Jones and other U.S. troops stationed in Iraq woke up Wednesday with slightly more certainty regarding their future in Iraq. Obama has advocated a 16-month timetable for the withdrawal of combat troops from Iraq, though after recent improvements in security here there were troops — and some Iraqis as well — who voiced mixed feelings about the result.

When Ohio was called for the Democrats and Obama's victory appeared all but certain, Sgt. Richard Reyes of Brooklyn, N.Y., turned to his fellow soldiers. "You hear that guys?" he asked. "That's the sound of our money getting turned off."

Some soldiers said they feared an Obama presidency would mean less pay and benefits.

"When the Republicans took over, we got raises; our standards of living got better," said Sgt. Hugh McGonagle, 38, "That's what I'm worried about now."

Specialist Ira Harmony, 31, said Obama would give U.S. foreign policy a new face and usher in a period of diplomacy instead of war. "That's what's needed now," he said.

On the streets of Baghdad, Iraqis had equally varied reactions.

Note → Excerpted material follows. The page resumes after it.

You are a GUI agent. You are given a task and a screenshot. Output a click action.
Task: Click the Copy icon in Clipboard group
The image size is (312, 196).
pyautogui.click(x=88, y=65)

Rabab Ali, a 30-year-old teacher at the Yaffa Elementary School in northeastern Baghdad, thanked God for Obama who she believes can better relate to the Arab world.

"He is a good moderate leader, and I think he can do great things," she said. "He will pull U.S. forces out of Iraq, but gradually, and change American foreign policy in a big way," Ali said.

Karim al-Anbar, a physician who serves on a U.S.-appointed neighborhood council in eastern Baghdad, fears Obama's victory will spell the end of U.S. support for Iraq.

"Obama is a defeatist who will leave Iraq all alone," al-Anbar said. "America has begun to build a new nation in Iraq and it should finish what it started."

Iraqi politicians congratulated Obama. Salim al-Jabouri, a Sunni, said Obama's win shows the world Americans practice what they preach. "America sent a message that respect for minorities and human rights is not just propaganda," he said.

Iraq's foreign minister Hoshiar al-Zebari told USA TODAY the vote "demonstrates the concept of equal citizenship at its best."